▶ **Document extract**:
::::::
Decision Science - Project Report

Purpose

This assessment provides you with the opportunity to:

• Demonstrate your ability to use a simulation model to aid in decision-making.
• Develop practical skills in Julia through reverse engineering Julia code.
• Improve your ability to communicate complex facts about simulation results.
• Demonstrate your ability to verify and validate your simulation.
• Practice and improve your skills in data analysis, specifically toward informing a simulation model and analyzing the output of a simulation.

Outcomes

This assessment maps to the following course outcomes:

1. Communicate how randomness and controlled variation can be used to model complex systems in application domains such as industry, health, and transportation.
2. Create a model of a real-world problem specified in words and implement it as a discrete-event simulation.
3. Validate results from a discrete-event simulation.
4. Explore scenarios using simulation to elicit and compare possibilities.
5. Systematically simulate to derive quantitative information with measures of confidence.
6. Design simulation-based workflows to support decision-making in real-world contexts.

Scenario

You are working for Factoriffic Custom Lamps, a manufacturing company that produces lamps in an old and inefficient Factory X. Your task is to improve the production line and address potential changes due to a new advertising campaign. This involves continuing and adapting the work of a previous staff member to provide recommendations for improving production processes.

The System

• The production line consists of two critical stages: Machine 1 and Machine 2.
• Orders are queued for processing by Machine 1, and then queued again for Machine 2.
• The queue for Machine 2 has limited space (maximum of 4 orders). If full, Machine 1 stops.
• After Machine 2, lamps are shipped to customers.

Questions of Interest

1. Is the space available for lamps waiting for Machine 2 sufficient?
2. Could the system be improved if Machine 1 or Machine 2 were made faster? (Note: Only one machine can be improved, with speed increased by up to 2x.)
3. What would happen if the company’s advertising program increases the order arrival rate by 25%?

Your Task

Work through all steps in a simulation model and prepare a report with informed recommendations based on your simulation results.

Associated Files

• Simulation code: factory_simulation_2.jl
• Example run code: factory_simulation_2_run.jl
• Measurement data: measured_times.csv

Part 1: Reverse Engineering and Validation

1. Understand and Document the Code:
   • Reverse engineer assumptions, state models, events, and entities.
   • Document using techniques from Module 3 (Validation).
2. Analyze Data:
   • Use provided data to analyze the service time distributions for Machines 1 and 2.
   • Update the simulation model as needed.
3. Verify the Code:
   • Ensure the code is bug-free and output data is valid.
   • Develop unit tests for verification.
::::::
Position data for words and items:
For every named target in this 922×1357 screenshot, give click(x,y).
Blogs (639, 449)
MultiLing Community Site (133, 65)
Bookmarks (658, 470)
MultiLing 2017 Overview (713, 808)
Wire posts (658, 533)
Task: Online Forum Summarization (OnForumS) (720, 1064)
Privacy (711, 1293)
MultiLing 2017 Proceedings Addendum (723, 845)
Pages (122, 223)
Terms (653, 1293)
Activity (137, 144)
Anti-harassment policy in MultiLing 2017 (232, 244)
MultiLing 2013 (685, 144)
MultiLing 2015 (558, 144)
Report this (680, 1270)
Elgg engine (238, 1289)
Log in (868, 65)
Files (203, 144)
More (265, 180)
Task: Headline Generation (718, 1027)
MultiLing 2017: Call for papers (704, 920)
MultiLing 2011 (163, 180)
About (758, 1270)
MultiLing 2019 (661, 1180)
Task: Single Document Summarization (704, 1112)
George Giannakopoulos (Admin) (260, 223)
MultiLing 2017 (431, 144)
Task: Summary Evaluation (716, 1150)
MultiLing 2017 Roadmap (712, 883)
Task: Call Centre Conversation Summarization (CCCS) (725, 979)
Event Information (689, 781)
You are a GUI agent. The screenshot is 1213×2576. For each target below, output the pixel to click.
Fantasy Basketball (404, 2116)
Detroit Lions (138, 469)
::::::
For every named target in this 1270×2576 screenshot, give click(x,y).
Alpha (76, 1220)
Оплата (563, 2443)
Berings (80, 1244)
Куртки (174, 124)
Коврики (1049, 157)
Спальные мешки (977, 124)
::::::
▶ **Work instructions**:
(a) Output a verbatim passage from the Decision Science project text, beginning at the words that have "Associated Files" and stopping after "Machines 1 and 2.".
(b) Write the next part of the Decision Science project text, picking up right after its final line.
The listing plays no part here and can be left aside.

▶ **Results for each task**:
(a)
Associated Files

• Simulation code: factory_simulation_2.jl
• Example run code: factory_simulation_2_run.jl
• Measurement data: measured_times.csv

Part 1: Reverse Engineering and Validation

1. Understand and Document the Code:
   • Reverse engineer assumptions, state models, events, and entities.
   • Document using techniques from Module 3 (Validation).
2. Analyze Data:
   • Use provided data to analyze the service time distributions for Machines 1 and 2.

(b)
   • Use subject matter experts (SME) for insights while critically validating their input with data.

Part 2: Simulation Analysis

1. Write a simulation harness to automate parameter testing.
2. Explore simulation parameters:
   • Determine run time, number of independent realizations, and burn-in time.
3. Explore system parameters:
   • Define the range of parameters and resolution for exploration.
4. Generate simulation data to answer the questions of interest.
5. Analyze simulation results (Module 5) and generate plots to illustrate findings.

Part 3: Reporting

Write a report for your manager with convincing results and recommendations:

1. Document verification and validation processes.
2. Provide clear answers to the questions of interest.
3. Use a concise format to cater to a busy manager’s needs.

Requirements

• Submit the report as a PDF via Cloudcampus.
• The marker will not review your code or data; the report must stand alone.
• Adhere to a formal, concise style with relevant visuals (e.g., plots, tables).

Grading Criteria

Presentation (6 marks)

• Report structure: Follow the template; use appropriate sections.
• English quality: Correct grammar, spelling, and formal style.
• Conciseness: Express content clearly without unnecessary words.
• Figures and tables: Relevant visuals with captions, readability, and textual explanations.

Executive Summary (10 marks)

• Clear, precise answers to the questions of interest.
• Include quantitative analysis expressed non-technically (e.g., confidence intervals as percentages).

Documentation (19 marks)

• System description, schematic, flow diagram, and state-transition diagram.
• Model assumptions (e.g., distributions, queue ordering, waiting space size).
• Evidence for verification and validation (e.g., unit tests, SME discussions, sensitivity analyses).

Results (15 marks)

• Address all questions of interest with quantitative and visual analysis, including:
  • Confidence intervals.
  • Plots for results and their implications.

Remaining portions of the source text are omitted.